How are American churches and ministries spending their massive income? They have acquired hard assets of prime real estate and luxurious buildings totaling in the hundreds of billions of dollars. They frequently are paying their ministers six-figure salaries, and in some cases seven figures. Their elaborate mega churches are filled with expensive and luxurious furnishings and state-of-the-art equipment. Some preachers fly to their meetings in their own personal private jets costing millions of dollars each. By comparison, the actual amount spent on "true ministry" to people in need is only a minute percentage of their total income.
Mega Churches Have Priority: Children Can Starve


If America's Christian churches and ministries gave only ten percent of their total annual income to save starving children throughout the world, and to house America's homeless population, every starving child worldwide could be fed three meals a day throughout the year; moreover, within just two years, 4000 new homeless shelters could be built across America with the capacity to house every homeless person in our nation. Now I ask you, what would Jesus do? He said that the true test of discipleship is whether we feed the hungry, clothe the naked, and minister in general to those in need (Matthew 25:31-46). Jesus values starving children and homeless people more than expensive buildings and "fat-cat" salaries.

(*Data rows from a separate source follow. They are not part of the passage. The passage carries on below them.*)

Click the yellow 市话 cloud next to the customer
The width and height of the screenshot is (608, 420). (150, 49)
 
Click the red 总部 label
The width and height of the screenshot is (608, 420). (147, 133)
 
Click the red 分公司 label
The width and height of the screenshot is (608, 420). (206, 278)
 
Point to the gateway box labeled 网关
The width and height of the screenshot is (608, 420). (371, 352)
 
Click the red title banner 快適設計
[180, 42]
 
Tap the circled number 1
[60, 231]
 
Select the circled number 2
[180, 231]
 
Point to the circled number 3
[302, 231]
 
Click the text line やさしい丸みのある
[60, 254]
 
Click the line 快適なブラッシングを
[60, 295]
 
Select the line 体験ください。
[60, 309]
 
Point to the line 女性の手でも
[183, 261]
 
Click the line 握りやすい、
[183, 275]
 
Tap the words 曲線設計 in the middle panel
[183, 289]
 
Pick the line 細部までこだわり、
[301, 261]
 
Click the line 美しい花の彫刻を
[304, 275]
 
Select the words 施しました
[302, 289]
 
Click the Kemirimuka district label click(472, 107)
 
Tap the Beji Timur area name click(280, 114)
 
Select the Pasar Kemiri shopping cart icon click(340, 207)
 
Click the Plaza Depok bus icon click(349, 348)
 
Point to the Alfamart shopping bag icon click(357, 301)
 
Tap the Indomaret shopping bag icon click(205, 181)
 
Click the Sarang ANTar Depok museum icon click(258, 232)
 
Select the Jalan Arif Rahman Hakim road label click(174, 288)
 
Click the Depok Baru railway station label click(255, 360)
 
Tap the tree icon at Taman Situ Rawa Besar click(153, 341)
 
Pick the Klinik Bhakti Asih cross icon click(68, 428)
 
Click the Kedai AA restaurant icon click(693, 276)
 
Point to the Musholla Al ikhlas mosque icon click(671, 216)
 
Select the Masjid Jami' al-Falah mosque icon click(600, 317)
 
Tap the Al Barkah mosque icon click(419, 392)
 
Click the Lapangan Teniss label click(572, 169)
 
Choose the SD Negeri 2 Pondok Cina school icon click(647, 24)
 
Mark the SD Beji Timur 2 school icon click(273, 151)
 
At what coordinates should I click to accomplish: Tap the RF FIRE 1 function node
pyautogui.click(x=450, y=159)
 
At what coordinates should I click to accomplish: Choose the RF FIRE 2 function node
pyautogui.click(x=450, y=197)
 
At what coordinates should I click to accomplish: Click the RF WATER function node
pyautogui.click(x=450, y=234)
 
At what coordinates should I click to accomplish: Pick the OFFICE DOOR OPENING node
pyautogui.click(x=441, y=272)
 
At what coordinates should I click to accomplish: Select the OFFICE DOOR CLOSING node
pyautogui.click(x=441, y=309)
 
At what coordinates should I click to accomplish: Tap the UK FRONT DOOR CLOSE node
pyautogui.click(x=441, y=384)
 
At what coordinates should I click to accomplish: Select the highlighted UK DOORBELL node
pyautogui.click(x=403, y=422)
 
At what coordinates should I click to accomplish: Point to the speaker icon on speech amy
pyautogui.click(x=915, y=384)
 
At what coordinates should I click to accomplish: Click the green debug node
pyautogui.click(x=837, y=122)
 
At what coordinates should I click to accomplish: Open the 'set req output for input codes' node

America's selfish and materialistic churches try to justify their lavish, self-pampering expenditures by comparing each of their church buildings to the luxurious temple in Old Testament Israel. However, their comparison is both unbiblical and dishonest. There was only "one temple" in all of Israel, and only the priests could enter it. It was not a place where the people "went to church" each week. On the other hand, there were numerous synagogues throughout Israel where the people attended on a weekly basis. These synagogues were quite "commonplace", and were not expensive and luxurious structures. They would be the equivalent of our churches today, and not the temple. Furthermore, the temple housed the "Shekinah Glory", "Ark of the Covenant", mercy seat and the Ten Commandments written by God Himself on tablets of stone. To compare our churches in America to the temple is both dishonest and ridiculous. As previously mentioned, there was only one temple in all of Israel. However, America's selfish and worldly churches are building thousands of "temples" throughout our nation, while the commonplace synagogues/churches are vanishing from our landscape.

The truth of the matter is that contemporary churches do not really want to be "like" the temple. They just want to compare themselves to the temple in "one aspect". They only use this comparison when it comes to justifying their luxurious and expensive buildings. They don't want to actually "operate" like the temple. What do I mean? If today's mega churches want to "truly" compare themselves to the temple, the first thing they must do is close down all of their coffee shops, arcade rooms, restaurants and bookstores. Why? Jesus cast the "moneychangers" and those who bought and sold merchandise out of the temple, and He said that we are not to make His Father's house into a "house of merchandise" (Matthew 21:12; John 2:16). However, don't expect to see America's mega churches close down their profitable business enterprises that they operate in their "temples". You see, they only want to compare themselves to the temple when it comes to the enormous expense and luxury of their mega churches, not when it comes to operating them in a similar manner regarding sanctity and reverence.

Christian ministers and their congregations are fully aware that millions of children die from starvation every year. Yet, they willfully allow these children to starve to death, and they consciously choose to spend their money on their ornate buildings and self-pampering furnishings and equipment instead. It is certainly a glaring contradiction that these same ministers and their parishioners will fight to save the life of unborn children, while they purposefully choose to allow millions of "already born" children to slowly and painfully die from starvation. I am also pro-life, but what is being done by Christian churches and ministries in America is unconscionable and mind boggling.